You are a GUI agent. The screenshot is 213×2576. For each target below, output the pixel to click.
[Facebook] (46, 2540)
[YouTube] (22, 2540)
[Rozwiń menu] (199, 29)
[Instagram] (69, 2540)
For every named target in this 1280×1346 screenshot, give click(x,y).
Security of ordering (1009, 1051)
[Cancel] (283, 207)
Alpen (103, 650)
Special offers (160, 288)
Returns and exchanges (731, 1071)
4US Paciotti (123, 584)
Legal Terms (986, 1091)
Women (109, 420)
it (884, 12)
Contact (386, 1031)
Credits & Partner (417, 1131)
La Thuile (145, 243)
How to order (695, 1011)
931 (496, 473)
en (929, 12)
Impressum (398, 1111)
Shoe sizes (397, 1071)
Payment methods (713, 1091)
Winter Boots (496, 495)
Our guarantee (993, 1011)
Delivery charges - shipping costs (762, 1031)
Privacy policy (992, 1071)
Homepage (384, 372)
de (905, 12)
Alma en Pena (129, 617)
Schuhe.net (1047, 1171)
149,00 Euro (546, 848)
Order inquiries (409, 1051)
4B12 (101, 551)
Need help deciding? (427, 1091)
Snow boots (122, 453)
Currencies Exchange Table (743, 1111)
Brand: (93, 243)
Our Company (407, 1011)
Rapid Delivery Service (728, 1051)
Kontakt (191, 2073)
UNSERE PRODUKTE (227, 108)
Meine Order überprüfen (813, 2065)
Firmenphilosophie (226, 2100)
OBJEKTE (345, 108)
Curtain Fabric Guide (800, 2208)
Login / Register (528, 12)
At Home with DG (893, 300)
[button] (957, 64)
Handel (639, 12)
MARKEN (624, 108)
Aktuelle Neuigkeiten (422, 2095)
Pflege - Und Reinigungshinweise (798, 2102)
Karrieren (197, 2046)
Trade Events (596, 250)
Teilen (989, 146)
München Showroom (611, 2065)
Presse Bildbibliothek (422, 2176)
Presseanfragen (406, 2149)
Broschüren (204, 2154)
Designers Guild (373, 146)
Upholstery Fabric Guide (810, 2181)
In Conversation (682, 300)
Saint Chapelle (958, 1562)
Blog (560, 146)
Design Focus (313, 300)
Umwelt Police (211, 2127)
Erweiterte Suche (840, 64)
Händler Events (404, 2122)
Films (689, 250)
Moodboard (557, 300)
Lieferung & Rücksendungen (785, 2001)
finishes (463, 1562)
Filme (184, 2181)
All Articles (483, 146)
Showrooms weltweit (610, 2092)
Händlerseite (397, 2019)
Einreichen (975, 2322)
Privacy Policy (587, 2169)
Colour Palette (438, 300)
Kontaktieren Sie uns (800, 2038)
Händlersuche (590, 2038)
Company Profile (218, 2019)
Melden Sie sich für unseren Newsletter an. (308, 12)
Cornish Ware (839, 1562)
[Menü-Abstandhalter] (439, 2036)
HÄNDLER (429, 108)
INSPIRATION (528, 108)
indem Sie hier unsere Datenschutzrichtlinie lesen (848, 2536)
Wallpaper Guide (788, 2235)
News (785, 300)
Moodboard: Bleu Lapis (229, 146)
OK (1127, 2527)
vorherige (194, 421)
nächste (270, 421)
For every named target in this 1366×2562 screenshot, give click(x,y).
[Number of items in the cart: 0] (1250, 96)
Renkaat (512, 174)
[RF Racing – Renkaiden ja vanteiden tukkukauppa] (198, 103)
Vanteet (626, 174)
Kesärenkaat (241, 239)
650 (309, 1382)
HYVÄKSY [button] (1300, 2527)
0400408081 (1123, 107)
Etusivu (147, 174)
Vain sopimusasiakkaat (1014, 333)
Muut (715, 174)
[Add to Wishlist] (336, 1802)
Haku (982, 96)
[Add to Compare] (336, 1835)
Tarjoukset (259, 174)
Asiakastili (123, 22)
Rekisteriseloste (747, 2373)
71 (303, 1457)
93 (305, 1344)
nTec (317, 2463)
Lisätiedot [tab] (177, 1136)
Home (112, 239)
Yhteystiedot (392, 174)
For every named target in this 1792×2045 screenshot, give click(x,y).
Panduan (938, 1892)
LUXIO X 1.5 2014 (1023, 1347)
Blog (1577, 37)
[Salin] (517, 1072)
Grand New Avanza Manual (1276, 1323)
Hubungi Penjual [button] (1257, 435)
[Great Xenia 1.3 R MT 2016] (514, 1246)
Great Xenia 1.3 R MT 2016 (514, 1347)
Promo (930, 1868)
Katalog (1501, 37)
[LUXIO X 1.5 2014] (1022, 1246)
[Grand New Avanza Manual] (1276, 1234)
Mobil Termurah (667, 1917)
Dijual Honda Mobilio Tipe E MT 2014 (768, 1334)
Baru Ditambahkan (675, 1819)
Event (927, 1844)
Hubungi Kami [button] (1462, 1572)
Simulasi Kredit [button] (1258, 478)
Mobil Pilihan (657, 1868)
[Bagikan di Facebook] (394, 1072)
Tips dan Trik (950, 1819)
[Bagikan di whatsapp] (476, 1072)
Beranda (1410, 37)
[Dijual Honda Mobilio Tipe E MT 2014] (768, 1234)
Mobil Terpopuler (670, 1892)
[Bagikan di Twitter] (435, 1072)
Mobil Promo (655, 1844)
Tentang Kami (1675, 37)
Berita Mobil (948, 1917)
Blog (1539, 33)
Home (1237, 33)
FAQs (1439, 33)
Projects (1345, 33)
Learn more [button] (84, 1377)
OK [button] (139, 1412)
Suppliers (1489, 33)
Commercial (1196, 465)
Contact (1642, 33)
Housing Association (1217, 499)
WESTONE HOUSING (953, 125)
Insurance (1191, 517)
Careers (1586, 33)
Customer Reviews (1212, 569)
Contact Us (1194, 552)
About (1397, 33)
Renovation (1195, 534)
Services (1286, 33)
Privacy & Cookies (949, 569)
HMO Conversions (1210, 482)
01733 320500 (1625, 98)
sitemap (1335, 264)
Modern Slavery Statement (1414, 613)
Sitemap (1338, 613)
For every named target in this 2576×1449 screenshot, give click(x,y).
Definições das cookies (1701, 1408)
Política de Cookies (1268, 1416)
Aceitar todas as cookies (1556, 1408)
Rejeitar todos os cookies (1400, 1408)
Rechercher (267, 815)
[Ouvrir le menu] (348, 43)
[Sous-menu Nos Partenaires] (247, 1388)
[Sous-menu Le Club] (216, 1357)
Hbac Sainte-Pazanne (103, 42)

◇ ◇ ◇ ◇

:: TASK ITEM ::
Your answer should be the lines of the listing above between the line holding "de (905, 12)" and the line holding "Filme (184, 2181)", inclusive, restated word for word and alone.

:: RESULT OF THIS EXERCISE ::
de (905, 12)
Alma en Pena (129, 617)
Schuhe.net (1047, 1171)
149,00 Euro (546, 848)
Order inquiries (409, 1051)
4B12 (101, 551)
Need help deciding? (427, 1091)
Snow boots (122, 453)
Currencies Exchange Table (743, 1111)
Brand: (93, 243)
Our Company (407, 1011)
Rapid Delivery Service (728, 1051)
Kontakt (191, 2073)
UNSERE PRODUKTE (227, 108)
Meine Order überprüfen (813, 2065)
Firmenphilosophie (226, 2100)
OBJEKTE (345, 108)
Curtain Fabric Guide (800, 2208)
Login / Register (528, 12)
At Home with DG (893, 300)
[button] (957, 64)
Handel (639, 12)
MARKEN (624, 108)
Aktuelle Neuigkeiten (422, 2095)
Pflege - Und Reinigungshinweise (798, 2102)
Karrieren (197, 2046)
Trade Events (596, 250)
Teilen (989, 146)
München Showroom (611, 2065)
Presse Bildbibliothek (422, 2176)
Presseanfragen (406, 2149)
Broschüren (204, 2154)
Designers Guild (373, 146)
Upholstery Fabric Guide (810, 2181)
In Conversation (682, 300)
Saint Chapelle (958, 1562)
Blog (560, 146)
Design Focus (313, 300)
Umwelt Police (211, 2127)
Erweiterte Suche (840, 64)
Händler Events (404, 2122)
Films (689, 250)
Moodboard (557, 300)
Lieferung & Rücksendungen (785, 2001)
finishes (463, 1562)
Filme (184, 2181)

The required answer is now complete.